▸ WRITTEN REQUEST
Copy the rows below word for word, leaving every line unchanged.

Records:
** BEGIN **
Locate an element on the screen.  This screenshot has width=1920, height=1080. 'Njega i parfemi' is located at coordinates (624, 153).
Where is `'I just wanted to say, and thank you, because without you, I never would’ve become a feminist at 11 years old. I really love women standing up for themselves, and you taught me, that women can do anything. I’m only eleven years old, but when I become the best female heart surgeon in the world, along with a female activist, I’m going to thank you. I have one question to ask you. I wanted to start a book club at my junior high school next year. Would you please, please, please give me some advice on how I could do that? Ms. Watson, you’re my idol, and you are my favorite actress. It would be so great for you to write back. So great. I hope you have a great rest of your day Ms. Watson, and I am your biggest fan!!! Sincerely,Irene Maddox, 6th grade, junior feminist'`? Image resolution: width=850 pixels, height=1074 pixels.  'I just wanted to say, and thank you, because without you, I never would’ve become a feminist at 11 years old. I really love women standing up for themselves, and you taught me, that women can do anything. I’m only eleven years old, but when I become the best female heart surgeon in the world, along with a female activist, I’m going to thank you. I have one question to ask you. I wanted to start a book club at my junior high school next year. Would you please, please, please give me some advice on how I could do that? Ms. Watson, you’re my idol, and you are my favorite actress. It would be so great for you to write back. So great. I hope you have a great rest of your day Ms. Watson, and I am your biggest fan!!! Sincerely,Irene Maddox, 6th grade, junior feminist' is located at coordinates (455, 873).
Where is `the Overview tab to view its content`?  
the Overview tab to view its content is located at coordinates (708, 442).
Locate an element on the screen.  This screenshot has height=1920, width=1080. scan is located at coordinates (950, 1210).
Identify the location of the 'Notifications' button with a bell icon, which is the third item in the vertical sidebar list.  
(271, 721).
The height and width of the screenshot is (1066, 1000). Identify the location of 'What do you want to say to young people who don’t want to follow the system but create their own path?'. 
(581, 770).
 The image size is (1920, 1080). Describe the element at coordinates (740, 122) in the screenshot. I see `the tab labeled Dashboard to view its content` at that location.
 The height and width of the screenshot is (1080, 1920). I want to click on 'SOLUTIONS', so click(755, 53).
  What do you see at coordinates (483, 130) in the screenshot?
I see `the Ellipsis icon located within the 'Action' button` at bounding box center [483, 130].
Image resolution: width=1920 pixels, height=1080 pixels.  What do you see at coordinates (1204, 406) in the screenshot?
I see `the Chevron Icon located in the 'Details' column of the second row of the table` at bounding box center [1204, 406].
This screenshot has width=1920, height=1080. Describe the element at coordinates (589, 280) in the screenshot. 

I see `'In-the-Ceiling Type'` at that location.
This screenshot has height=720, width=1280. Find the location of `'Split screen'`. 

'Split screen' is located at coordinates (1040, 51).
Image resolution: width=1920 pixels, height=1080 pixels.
** END **
▸ TASK RESULT
Locate an element on the screen.  This screenshot has width=1920, height=1080. 'Njega i parfemi' is located at coordinates (624, 153).
Where is `'I just wanted to say, and thank you, because without you, I never would’ve become a feminist at 11 years old. I really love women standing up for themselves, and you taught me, that women can do anything. I’m only eleven years old, but when I become the best female heart surgeon in the world, along with a female activist, I’m going to thank you. I have one question to ask you. I wanted to start a book club at my junior high school next year. Would you please, please, please give me some advice on how I could do that? Ms. Watson, you’re my idol, and you are my favorite actress. It would be so great for you to write back. So great. I hope you have a great rest of your day Ms. Watson, and I am your biggest fan!!! Sincerely,Irene Maddox, 6th grade, junior feminist'`? Image resolution: width=850 pixels, height=1074 pixels.  'I just wanted to say, and thank you, because without you, I never would’ve become a feminist at 11 years old. I really love women standing up for themselves, and you taught me, that women can do anything. I’m only eleven years old, but when I become the best female heart surgeon in the world, along with a female activist, I’m going to thank you. I have one question to ask you. I wanted to start a book club at my junior high school next year. Would you please, please, please give me some advice on how I could do that? Ms. Watson, you’re my idol, and you are my favorite actress. It would be so great for you to write back. So great. I hope you have a great rest of your day Ms. Watson, and I am your biggest fan!!! Sincerely,Irene Maddox, 6th grade, junior feminist' is located at coordinates (455, 873).
Where is `the Overview tab to view its content`?  
the Overview tab to view its content is located at coordinates (708, 442).
Locate an element on the screen.  This screenshot has height=1920, width=1080. scan is located at coordinates (950, 1210).
Identify the location of the 'Notifications' button with a bell icon, which is the third item in the vertical sidebar list.  
(271, 721).
The height and width of the screenshot is (1066, 1000). Identify the location of 'What do you want to say to young people who don’t want to follow the system but create their own path?'. 
(581, 770).
 The image size is (1920, 1080). Describe the element at coordinates (740, 122) in the screenshot. I see `the tab labeled Dashboard to view its content` at that location.
 The height and width of the screenshot is (1080, 1920). I want to click on 'SOLUTIONS', so click(755, 53).
  What do you see at coordinates (483, 130) in the screenshot?
I see `the Ellipsis icon located within the 'Action' button` at bounding box center [483, 130].
Image resolution: width=1920 pixels, height=1080 pixels.  What do you see at coordinates (1204, 406) in the screenshot?
I see `the Chevron Icon located in the 'Details' column of the second row of the table` at bounding box center [1204, 406].
This screenshot has width=1920, height=1080. Describe the element at coordinates (589, 280) in the screenshot. 

I see `'In-the-Ceiling Type'` at that location.
This screenshot has height=720, width=1280. Find the location of `'Split screen'`. 

'Split screen' is located at coordinates (1040, 51).
Image resolution: width=1920 pixels, height=1080 pixels.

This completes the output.